Chunk Dispatch and Polling Pattern¶
Purpose¶
Process large datasets by splitting them into chunks dispatched as separate SNS/SQS messages, then poll for completion using an adaptive state machine. This prevents Lambda timeouts on large batches and enables parallel processing.
Chunk Dispatch Pattern¶
When a dataset exceeds a threshold, split into chunks and dispatch via SQS:¶
# shell/attachment_model_ops.py
ATTACHMENT_CHUNK_SIZE = Config.ATTACHMENT_CHUNK_SIZE # Default: 100
def launch_attachment_chunker(session, import_attributes, exhibit_ids, total_pages):
"""Dispatch page creation in chunks to avoid Lambda timeout."""
npcase_id = import_attributes["npcase_id"]
batch_id = import_attributes["batch_id"]
job_id = import_attributes["job_id"]
for i in range(0, total_pages, ATTACHMENT_CHUNK_SIZE):
start_pos = i
end_pos = min(i + ATTACHMENT_CHUNK_SIZE, total_pages)
send_to_batch_sqs_queue(
npcase_id=npcase_id,
batch_id=batch_id,
job_id=job_id,
event_type=EventType.BATCH_ATTACHMENTS,
message_delay=5,
event_detail={"startPos": start_pos, "endPos": end_pos},
document_id=import_attributes["document_id"],
exhibit_ids=str(exhibit_ids),
)
For document relations, chunk with a MAX_CHUNKS safety limit:¶
# shell/batch_document_relation_ops.py
BATCH_CHUNK_SIZE = 100
MAX_CHUNKS = 1000 # Safety limit to prevent infinite dispatch
def dispatch_relation_chunks(session, npcase_id, batch_id, job_id, total_relations):
"""Split relation processing into chunks dispatched via SQS."""
chunk_count = 0
for start_id in range(0, total_relations, BATCH_CHUNK_SIZE):
end_id = min(start_id + BATCH_CHUNK_SIZE, total_relations)
send_to_batch_sqs_queue(
npcase_id=npcase_id,
batch_id=batch_id,
job_id=job_id,
event_type=EventType.BATCH_DOCUMENT_RELATIONS,
event_detail={
"chunkSize": BATCH_CHUNK_SIZE,
"startId": start_id,
"endId": end_id,
},
)
chunk_count += 1
if chunk_count == MAX_CHUNKS:
log_message("warning",
f"Hit MAX_CHUNKS limit ({MAX_CHUNKS}). "
f"Remaining relations will not be processed.")
break
Dual-Path Decision: Inline vs Chunked¶
For small datasets, process inline.

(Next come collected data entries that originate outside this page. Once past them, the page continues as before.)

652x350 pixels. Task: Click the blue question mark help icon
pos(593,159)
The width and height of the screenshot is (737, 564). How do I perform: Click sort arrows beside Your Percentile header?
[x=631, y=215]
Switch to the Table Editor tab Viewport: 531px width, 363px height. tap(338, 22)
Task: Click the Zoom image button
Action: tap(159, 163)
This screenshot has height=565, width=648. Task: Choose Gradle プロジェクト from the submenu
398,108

For large datasets, dispatch chunks:
def process_attachments(session, import_attributes, exhibit_ids, total_pages):
"""Inline for small docs, chunked for large ones."""

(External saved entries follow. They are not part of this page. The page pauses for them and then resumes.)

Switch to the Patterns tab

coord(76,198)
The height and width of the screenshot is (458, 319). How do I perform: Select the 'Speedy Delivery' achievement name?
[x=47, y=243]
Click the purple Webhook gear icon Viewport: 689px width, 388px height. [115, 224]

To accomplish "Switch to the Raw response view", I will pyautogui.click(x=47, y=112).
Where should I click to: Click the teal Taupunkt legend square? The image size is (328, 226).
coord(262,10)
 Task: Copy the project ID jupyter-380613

if total_pages > ATTACHMENT_CHUNK_SIZE:
# Large document — dispatch chunks for parallel processing
launch_attachment_chunker(session, import_attributes, exhibit_ids, total_pages)
else:
# Small document — process inline in this Lambda invocation
create_attachments(session, import_attributes, exhibit_ids, ...)
Polling State Machine¶
After dispatching chunks, poll for completion using a state machine with adaptive delays.
Polling Scenarios¶
# shell/utils/polling_helpers.py
class PollingScenario(Enum):
ALL_PROCESSED = "all_processed" # Target reached — done
PROGRESS_MADE = "progress_made" # Count changed — keep going
RETRY_NEEDED = "retry_needed" # Count unchanged, retries remain
RETRIES_EXHAUSTED = "retries_exhausted" # Stuck — accept partial failure
Scenario Determination¶
Generic for both decreasing counts (relations draining to 0) and increasing counts (attachments building to target):
def determine_polling_scenario(
current_count, previous_count, retry_count, target_count=None
):
"""Determine polling state from counts and retry budget.
Args:
current_count: Current item count
previous_count: Count from previous poll (-1 for initial)
retry_count: Current retry attempt
target_count: Optional target for increasing counts.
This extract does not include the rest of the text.